You as a mother, when your child is being stubborn, it is your duty to help him or her get through it by engaging them with one positive activity or the other. When a child is engaged with activities, he or she could barely have time for themselves let alone misbehaving and this is because they will be too busy focussing on what they are instructed to do. Positive activities could be; washing of plates, cleaning the house or hand work activities like entrepreneural skills.

Timing is also very important because you don't engage a child in an activity that will take up to like an hour or two and expect positive changes, they will surely get tired and can misbehave in the process but in terms of entrepreneural skills, you can engage them for like 4 - 5hours and always give them the chance to rest. This will help you to develop a stubborn child into being responsible and the end results are always positive. 

5. Patience 

Being a parent, one thing that experience have taught us is knowing that their is always a repercussion for everything we do. Enlightening a child with this quote is the best and easiest way to implement discipline in that child and it helps them to develop good character as they grow up. Teaching them their responsibilities is another thing to guide them through their lifetimes. 

You as a parent, you are expected to encourage your child to do the right thing and also guide them to know that there are consequences for every bad behaviour's they emulate. A very good example is, if you want your child to stop playing outside the house or they shouldn't play with sharp objects, you can tell them to stop or else they will never get a chance to play again and as well guide by telling them the consequences of their actions. This will occur to them as a warning and an opportunity for them to change their behaviour.

If they refuses to stop, carry on the consequences calmly without involving anger and give yourself credit for that because sometimes it’s not easy to withstand a child's wrongdoings.

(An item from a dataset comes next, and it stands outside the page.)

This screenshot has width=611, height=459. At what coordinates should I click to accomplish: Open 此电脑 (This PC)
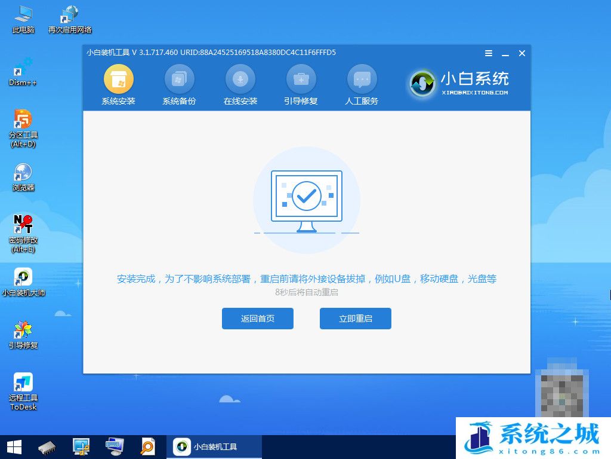point(23,15)
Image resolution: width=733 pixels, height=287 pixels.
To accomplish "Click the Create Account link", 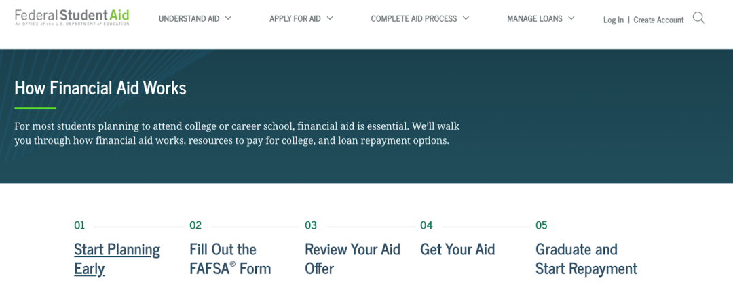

But if they stopped immediately, give them some credits for it. It sends a message to them that you are being proud of them. Calm consequences is the best to enable kids learn about what happens when they behave badly.

What we should know:

Bringing up a child in a good way is the key factor to positive parenting, which is the reason why following through the consequences are very important. It also makes a child to be more realistic to life dangers and the positive aspects of life. As a mother, you can take a child's phone away for an hour but taking it away for a whole week might be difficult for them to bear. Limiting their punishments whenever they are wrong will get them more closer to your arms which is another way of building a good relationship with your children.